Il 2 agosto 2013 l’Agenzia per l’Italia Digitale e il Consorzio CBI hanno firmato un ‘accordo di collaborazione’ che permettera’ di effettuare i pagamenti di multe, ticket sanitari, tassa sui rifiuti, contributi per l’asilo nido o le tasse universitariein modo più semplice e veloce.
I cittadini e imprese infatti potranno pagare le amministrazioni pubbliche e i gestori di pubblici servizi sia da casa tramite il proprio home banking che in mobilità grazie alle applicazioni fornite dalle banche per consentire le transazioni via tablet e smartphone.
L’accordo di cooperazione sottoscritto metterà a disposizione delle pubbliche amministrazioni la piattaforma tecnologica del Nodo CBI per consentire alla pubblica amministrazione centrale di accedere alla rete di corporate banking interbancario “razionalizzando e semplificando il colloquio telematico con tutti gli istituti finanziari”.

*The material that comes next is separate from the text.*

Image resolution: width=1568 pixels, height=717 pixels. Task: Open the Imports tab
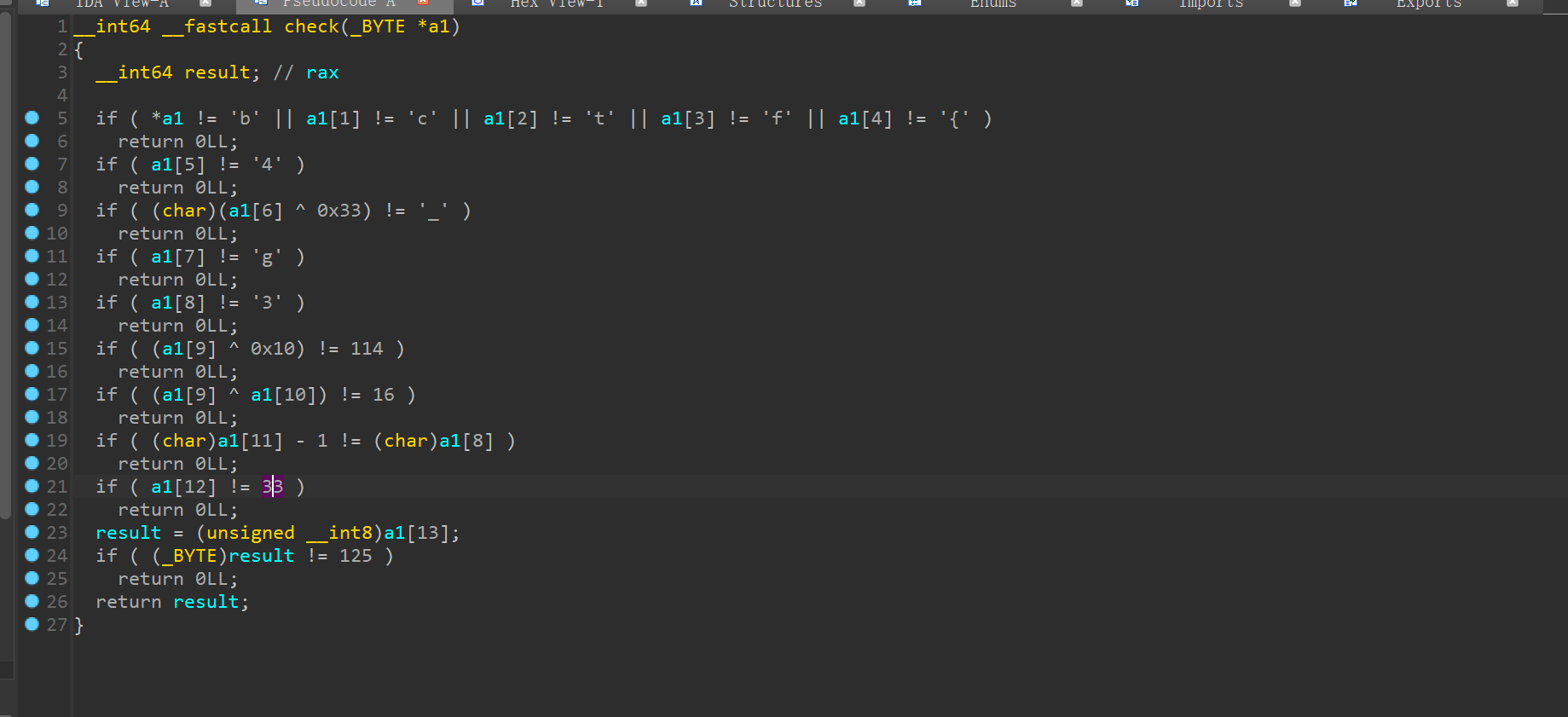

Giovanni Sabatini, Presidente del Consorzio CBI e Direttore Generale dell’Abi ha dichiarato che “il rilancio dell’economia del Paese passa anche attraverso la digitalizzazione e l’efficientamento della pubblica amministrazione. Le banche vogliono essere un alleato strategico della PA in questo processo, a tutto vantaggio di cittadini e imprese, come dimostrano l’accordo sottoscritto oggi e, più in generale, l’Agenda digitale del settore bancario presentata a suo tempo al Governo.”